Work item — Write out exactly the lines of the entries below from the one holding "Where should I click to: Click the DDU" to the one holding "Task: Open row link 47 for S2", inclusive, and leave out all other lines.

Records to use —
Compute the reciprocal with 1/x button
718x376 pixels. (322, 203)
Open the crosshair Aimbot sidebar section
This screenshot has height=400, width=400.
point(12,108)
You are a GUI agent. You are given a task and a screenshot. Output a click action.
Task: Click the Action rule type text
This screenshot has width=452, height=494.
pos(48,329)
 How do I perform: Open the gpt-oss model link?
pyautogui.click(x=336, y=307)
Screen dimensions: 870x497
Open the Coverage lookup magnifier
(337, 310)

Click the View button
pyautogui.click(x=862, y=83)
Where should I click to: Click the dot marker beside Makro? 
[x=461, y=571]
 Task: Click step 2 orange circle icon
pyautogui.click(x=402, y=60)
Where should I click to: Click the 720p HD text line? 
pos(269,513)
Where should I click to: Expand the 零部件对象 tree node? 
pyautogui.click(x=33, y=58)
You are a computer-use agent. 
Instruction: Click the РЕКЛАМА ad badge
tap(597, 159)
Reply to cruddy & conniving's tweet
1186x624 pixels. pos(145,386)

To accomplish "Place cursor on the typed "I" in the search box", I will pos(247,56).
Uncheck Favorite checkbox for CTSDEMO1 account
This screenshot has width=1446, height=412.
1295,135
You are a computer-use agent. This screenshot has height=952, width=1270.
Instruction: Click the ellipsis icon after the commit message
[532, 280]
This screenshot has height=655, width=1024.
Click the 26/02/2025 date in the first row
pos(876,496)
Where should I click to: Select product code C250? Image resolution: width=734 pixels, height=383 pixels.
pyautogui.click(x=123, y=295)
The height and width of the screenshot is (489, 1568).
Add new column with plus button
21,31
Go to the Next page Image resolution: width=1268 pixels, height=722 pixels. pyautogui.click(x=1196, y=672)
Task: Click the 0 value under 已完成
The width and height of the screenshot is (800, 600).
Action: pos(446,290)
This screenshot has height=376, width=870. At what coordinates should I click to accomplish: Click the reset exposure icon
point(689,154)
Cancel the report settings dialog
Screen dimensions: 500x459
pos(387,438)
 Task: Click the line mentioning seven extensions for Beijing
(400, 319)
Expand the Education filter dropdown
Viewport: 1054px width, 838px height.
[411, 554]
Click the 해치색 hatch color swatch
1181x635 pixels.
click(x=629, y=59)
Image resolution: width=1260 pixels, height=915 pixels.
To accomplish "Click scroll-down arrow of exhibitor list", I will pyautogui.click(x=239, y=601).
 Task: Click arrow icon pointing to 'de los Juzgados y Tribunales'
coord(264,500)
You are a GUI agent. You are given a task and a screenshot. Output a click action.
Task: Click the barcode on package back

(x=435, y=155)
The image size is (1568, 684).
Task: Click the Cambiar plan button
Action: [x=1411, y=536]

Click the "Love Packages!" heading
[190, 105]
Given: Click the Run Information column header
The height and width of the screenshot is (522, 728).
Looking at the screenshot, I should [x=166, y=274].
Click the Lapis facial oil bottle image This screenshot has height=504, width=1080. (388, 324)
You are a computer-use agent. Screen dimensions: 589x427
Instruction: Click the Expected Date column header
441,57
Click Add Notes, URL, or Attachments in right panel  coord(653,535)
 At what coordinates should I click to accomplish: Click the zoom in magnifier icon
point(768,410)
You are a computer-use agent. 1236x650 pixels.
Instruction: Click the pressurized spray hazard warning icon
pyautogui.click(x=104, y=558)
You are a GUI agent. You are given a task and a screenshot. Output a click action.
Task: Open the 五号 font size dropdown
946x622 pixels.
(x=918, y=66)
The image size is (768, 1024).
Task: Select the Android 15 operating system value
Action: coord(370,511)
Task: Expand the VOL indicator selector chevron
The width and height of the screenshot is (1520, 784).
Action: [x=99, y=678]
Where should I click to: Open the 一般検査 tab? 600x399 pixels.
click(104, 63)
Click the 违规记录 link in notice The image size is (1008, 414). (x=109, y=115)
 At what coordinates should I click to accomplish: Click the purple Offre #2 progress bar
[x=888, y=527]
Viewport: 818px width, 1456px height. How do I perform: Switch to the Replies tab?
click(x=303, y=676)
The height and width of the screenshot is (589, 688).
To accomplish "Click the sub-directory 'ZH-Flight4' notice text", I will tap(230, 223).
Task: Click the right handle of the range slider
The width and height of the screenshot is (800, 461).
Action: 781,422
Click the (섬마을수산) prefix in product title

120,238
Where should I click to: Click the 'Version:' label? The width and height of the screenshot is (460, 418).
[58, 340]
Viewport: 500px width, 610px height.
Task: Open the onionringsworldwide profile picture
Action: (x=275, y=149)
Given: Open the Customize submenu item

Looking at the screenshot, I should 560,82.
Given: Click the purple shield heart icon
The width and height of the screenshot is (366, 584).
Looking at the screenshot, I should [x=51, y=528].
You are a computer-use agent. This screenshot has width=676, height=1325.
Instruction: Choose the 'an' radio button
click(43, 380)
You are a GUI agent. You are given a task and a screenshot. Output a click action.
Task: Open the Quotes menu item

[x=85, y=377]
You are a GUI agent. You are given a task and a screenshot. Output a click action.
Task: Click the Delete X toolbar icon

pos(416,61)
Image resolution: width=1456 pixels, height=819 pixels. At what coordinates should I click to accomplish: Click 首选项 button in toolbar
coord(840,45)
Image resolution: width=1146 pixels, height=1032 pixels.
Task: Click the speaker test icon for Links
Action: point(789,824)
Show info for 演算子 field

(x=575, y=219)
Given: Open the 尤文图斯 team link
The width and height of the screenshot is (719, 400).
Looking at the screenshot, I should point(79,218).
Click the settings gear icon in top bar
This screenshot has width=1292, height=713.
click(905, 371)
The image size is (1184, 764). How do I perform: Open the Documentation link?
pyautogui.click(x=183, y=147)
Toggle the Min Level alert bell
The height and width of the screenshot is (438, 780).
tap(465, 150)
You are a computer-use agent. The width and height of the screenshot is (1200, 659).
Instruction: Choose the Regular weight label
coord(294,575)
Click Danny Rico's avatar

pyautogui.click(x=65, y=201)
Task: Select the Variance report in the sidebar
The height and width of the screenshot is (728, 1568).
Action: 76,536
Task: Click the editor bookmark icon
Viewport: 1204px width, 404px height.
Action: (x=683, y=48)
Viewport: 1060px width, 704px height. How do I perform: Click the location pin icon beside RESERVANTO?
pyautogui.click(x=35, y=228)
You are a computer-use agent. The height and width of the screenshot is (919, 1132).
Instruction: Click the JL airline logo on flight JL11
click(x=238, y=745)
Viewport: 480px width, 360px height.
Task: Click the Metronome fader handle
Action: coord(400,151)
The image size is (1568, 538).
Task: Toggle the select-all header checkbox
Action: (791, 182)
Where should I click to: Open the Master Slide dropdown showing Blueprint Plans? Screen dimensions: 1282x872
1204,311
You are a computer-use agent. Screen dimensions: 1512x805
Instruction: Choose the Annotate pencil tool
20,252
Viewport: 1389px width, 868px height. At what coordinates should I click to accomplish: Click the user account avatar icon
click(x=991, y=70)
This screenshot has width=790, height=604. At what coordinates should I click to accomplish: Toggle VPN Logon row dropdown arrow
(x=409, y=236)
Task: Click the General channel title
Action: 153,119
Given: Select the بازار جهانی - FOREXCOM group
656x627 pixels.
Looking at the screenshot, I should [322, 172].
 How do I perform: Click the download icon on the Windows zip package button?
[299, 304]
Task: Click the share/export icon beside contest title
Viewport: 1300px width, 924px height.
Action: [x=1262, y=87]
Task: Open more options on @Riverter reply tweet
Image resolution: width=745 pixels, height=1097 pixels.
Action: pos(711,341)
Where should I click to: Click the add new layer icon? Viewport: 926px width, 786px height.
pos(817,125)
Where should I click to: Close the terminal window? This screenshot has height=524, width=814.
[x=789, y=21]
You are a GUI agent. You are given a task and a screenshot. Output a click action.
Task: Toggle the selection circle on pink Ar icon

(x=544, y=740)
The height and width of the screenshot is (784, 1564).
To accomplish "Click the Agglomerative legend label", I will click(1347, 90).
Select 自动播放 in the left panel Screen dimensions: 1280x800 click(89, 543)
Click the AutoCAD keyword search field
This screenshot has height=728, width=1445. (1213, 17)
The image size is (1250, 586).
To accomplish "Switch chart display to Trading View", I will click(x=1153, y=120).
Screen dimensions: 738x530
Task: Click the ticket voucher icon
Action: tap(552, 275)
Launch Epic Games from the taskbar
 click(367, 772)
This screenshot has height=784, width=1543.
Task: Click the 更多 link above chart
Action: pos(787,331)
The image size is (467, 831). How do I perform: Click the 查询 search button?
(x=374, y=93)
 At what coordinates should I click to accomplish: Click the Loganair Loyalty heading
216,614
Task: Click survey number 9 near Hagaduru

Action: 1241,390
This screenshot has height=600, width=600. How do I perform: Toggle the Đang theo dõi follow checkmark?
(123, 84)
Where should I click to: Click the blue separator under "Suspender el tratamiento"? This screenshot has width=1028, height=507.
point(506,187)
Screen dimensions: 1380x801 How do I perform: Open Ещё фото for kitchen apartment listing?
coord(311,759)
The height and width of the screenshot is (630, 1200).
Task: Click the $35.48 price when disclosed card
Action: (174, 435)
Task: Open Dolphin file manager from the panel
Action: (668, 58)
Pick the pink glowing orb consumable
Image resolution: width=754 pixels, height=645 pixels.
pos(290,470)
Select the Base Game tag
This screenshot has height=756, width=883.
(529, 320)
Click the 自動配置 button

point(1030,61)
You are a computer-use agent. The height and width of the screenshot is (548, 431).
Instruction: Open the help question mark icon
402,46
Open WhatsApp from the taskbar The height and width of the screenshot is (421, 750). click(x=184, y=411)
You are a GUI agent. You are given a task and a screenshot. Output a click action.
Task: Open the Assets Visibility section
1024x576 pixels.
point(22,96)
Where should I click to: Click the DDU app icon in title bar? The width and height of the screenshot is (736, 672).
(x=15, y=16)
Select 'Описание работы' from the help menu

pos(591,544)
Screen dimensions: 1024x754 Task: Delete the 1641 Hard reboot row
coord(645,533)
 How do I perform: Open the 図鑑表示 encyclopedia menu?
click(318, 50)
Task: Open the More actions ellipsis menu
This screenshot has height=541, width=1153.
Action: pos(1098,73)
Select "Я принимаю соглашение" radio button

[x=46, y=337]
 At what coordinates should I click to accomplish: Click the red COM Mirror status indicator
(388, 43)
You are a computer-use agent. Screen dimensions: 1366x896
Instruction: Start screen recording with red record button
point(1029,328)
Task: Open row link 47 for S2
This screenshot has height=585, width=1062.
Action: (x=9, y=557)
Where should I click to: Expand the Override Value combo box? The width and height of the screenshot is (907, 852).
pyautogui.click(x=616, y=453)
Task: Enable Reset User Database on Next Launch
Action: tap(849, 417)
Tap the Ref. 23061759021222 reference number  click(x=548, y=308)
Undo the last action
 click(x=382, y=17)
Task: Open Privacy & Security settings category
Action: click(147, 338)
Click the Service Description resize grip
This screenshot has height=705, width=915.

Solution —
Where should I click to: Click the DDU app icon in title bar? The width and height of the screenshot is (736, 672).
(x=15, y=16)
Select 'Описание работы' from the help menu

pos(591,544)
Screen dimensions: 1024x754 Task: Delete the 1641 Hard reboot row
coord(645,533)
 How do I perform: Open the 図鑑表示 encyclopedia menu?
click(318, 50)
Task: Open the More actions ellipsis menu
This screenshot has height=541, width=1153.
Action: pos(1098,73)
Select "Я принимаю соглашение" radio button

[x=46, y=337]
 At what coordinates should I click to accomplish: Click the red COM Mirror status indicator
(388, 43)
You are a computer-use agent. Screen dimensions: 1366x896
Instruction: Start screen recording with red record button
point(1029,328)
Task: Open row link 47 for S2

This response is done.